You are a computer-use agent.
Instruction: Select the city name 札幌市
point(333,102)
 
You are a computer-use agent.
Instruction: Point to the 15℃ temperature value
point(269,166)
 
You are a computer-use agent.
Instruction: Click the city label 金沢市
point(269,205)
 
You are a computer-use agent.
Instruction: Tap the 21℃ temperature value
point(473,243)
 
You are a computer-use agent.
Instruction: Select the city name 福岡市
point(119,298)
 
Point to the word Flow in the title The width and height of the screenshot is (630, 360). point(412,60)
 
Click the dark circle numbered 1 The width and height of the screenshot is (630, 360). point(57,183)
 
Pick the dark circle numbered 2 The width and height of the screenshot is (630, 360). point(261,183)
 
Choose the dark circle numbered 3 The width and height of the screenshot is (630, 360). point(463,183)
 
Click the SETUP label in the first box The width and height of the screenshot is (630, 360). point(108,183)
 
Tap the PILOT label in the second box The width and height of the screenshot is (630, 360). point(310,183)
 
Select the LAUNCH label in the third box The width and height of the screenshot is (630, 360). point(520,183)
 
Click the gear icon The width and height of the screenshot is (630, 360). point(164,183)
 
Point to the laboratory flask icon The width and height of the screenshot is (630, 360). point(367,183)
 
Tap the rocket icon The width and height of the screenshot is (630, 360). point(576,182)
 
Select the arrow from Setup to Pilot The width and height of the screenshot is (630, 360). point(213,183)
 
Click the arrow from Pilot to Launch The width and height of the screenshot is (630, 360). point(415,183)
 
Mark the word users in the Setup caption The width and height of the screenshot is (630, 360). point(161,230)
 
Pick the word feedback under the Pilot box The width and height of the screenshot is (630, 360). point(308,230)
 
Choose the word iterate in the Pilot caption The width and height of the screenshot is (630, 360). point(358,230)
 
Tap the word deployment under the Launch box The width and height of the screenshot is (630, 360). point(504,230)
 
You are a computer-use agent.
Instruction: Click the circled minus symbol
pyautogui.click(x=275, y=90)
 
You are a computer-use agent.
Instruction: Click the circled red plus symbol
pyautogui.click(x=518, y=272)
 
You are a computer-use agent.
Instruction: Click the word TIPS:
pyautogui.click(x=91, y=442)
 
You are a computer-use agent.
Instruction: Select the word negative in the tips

....

» Short exercise: Switch every "caption" to "subtitle" in the rows running from the line that contains "Point to the laboratory" down to the line that contains "pyautogui.click(x=518, y=272)", and give only those rows with everything else unchanged.

» Response below:
Point to the laboratory flask icon The width and height of the screenshot is (630, 360). point(367,183)
 
Tap the rocket icon The width and height of the screenshot is (630, 360). point(576,182)
 
Select the arrow from Setup to Pilot The width and height of the screenshot is (630, 360). point(213,183)
 
Click the arrow from Pilot to Launch The width and height of the screenshot is (630, 360). point(415,183)
 
Mark the word users in the Setup subtitle The width and height of the screenshot is (630, 360). point(161,230)
 
Pick the word feedback under the Pilot box The width and height of the screenshot is (630, 360). point(308,230)
 
Choose the word iterate in the Pilot subtitle The width and height of the screenshot is (630, 360). point(358,230)
 
Tap the word deployment under the Launch box The width and height of the screenshot is (630, 360). point(504,230)
 
You are a computer-use agent.
Instruction: Click the circled minus symbol
pyautogui.click(x=275, y=90)
 
You are a computer-use agent.
Instruction: Click the circled red plus symbol
pyautogui.click(x=518, y=272)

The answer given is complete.